Internet socialism is dead; long live market forces.
With market-based pricing finally permitted, we could see new entrants to the industry because it might make economic sense for the first time to innovate. The growing competition will lead, over the long run, to innovation and falling prices. Consumers will find themselves in the driver’s seat rather than crawling and begging for service and paying whatever the provider demands.
Ajit Pai, chairman of the FCC, is exactly right. “Under my proposal, the federal government will stop micromanaging the internet. Instead, the F.C.C. would simply require internet service providers to be transparent about their practices so that consumers can buy the service plan that’s best for them.”





A Fed for Communication
The old rules pushed by the Obama administration had locked down the industry with regulation that only helped incumbent service providers and major content delivery services. They called it a triumph of “free expression and democratic principles.” It was anything but. It was actually a power grab. It created an Internet communication cartel not unlike the way the banking system works under the Federal Reserve. 
Net Neutrality had the backing of all the top names in content delivery, from Google to Yahoo to Netflix to Amazon. It’s had the quiet support of the leading Internet service providers Comcast and Verizon. The opposition, in contrast, had been represented by small players in the industry, hardware providers like Cisco, free-market think tanks and disinterested professors, and a small group of writers and pundits who know something about freedom and free-market economics.
The public at large should have been rising up in opposition, but people were largely ignorant of what was going on with net neutrality.
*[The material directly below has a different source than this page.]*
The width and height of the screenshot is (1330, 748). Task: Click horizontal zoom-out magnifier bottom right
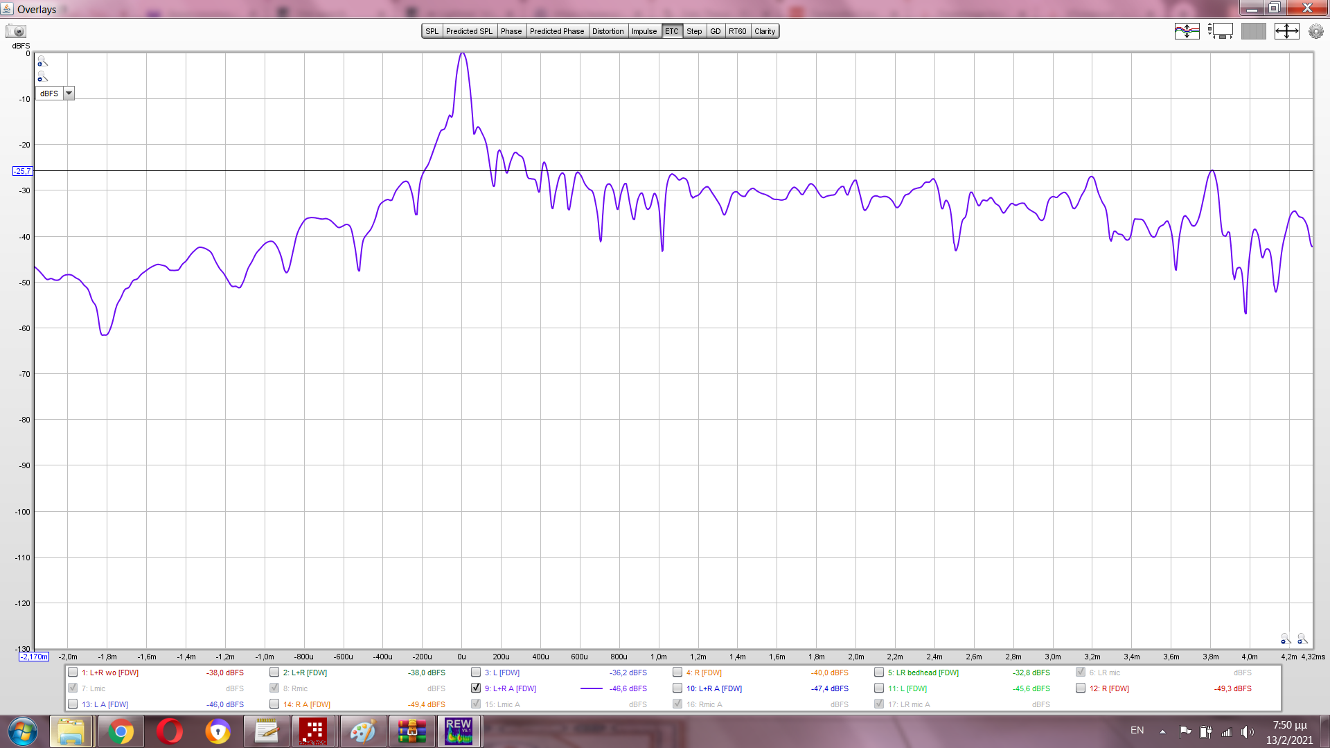tap(1285, 639)
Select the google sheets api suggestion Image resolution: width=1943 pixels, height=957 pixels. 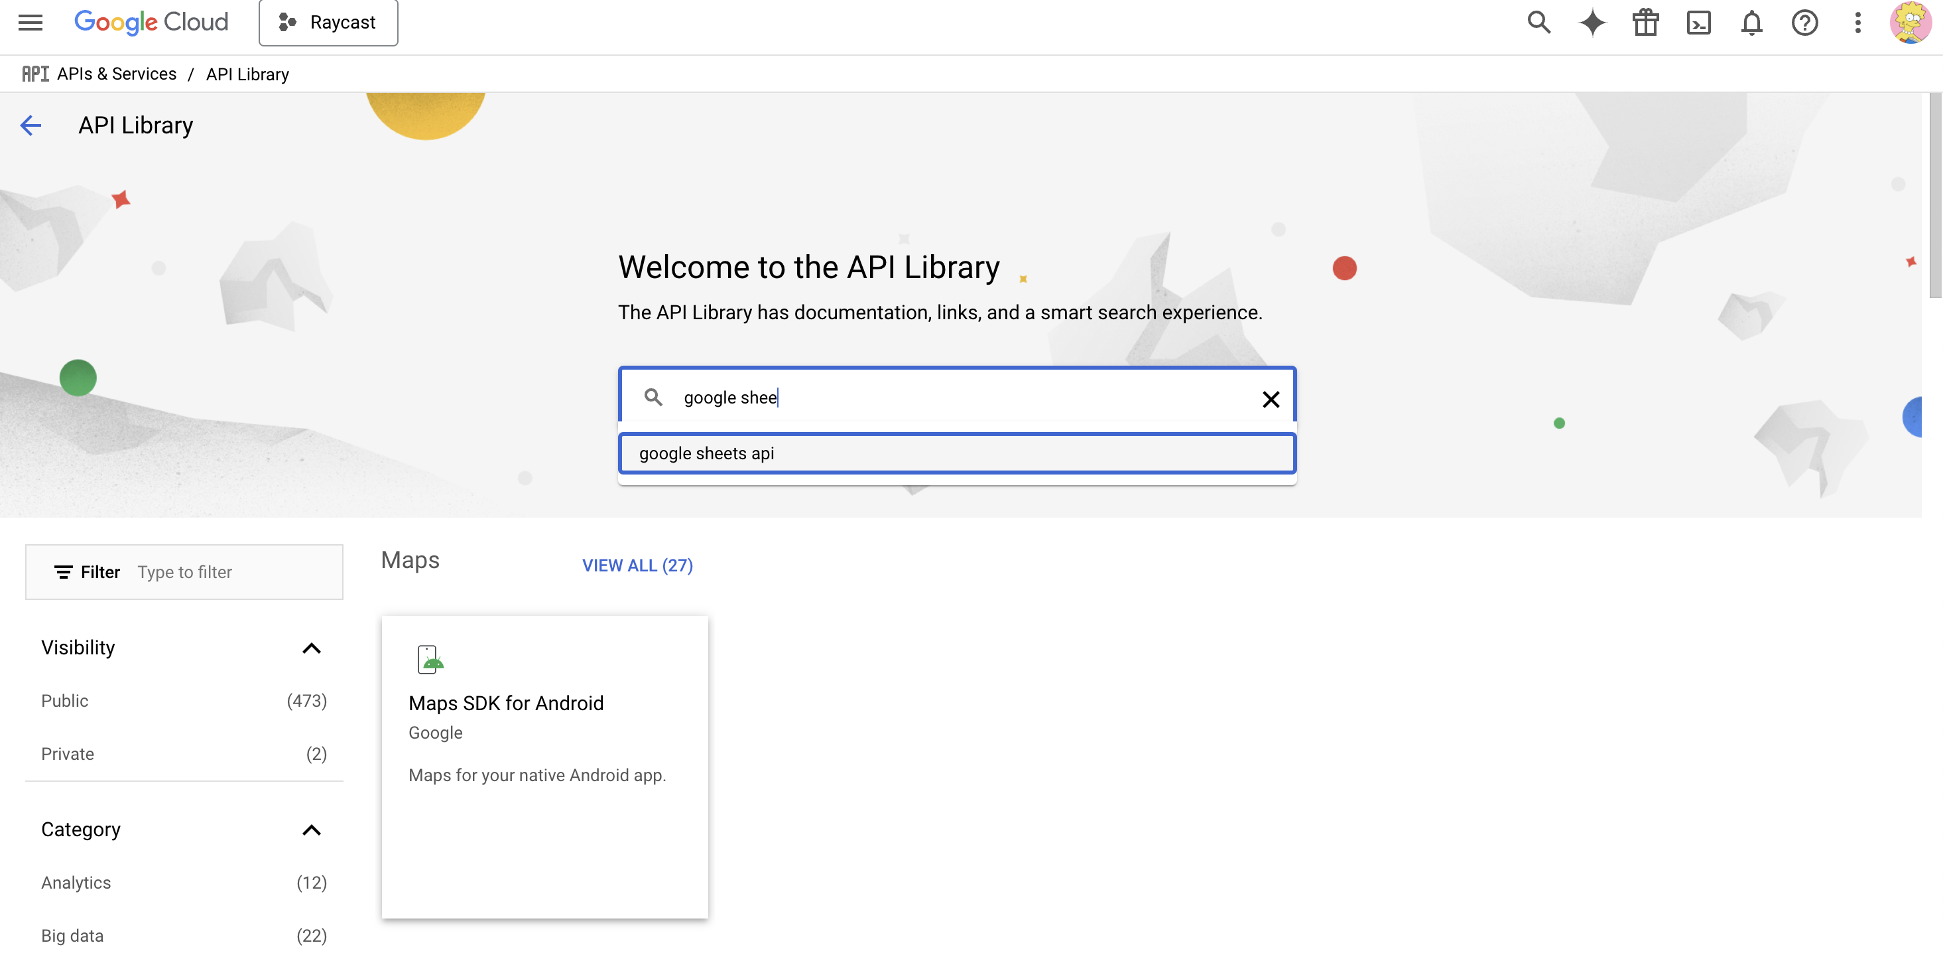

Consumers imagined that they would get censorship-free access and low prices. That’s not what happened.
What was sold as economic fairness and a wonderful favor to consumers was actually a sop to industrial giants.

Here’s what’s was really going on with net neutrality. The incumbent rulers of the world’s most exciting technology decided to lock down the prevailing market conditions to protect themselves against rising upstarts in a fast-changing market. The imposition of a rule against throttling content or using the market price system to allocate bandwidth resources protects against innovations that would disrupt the status quo.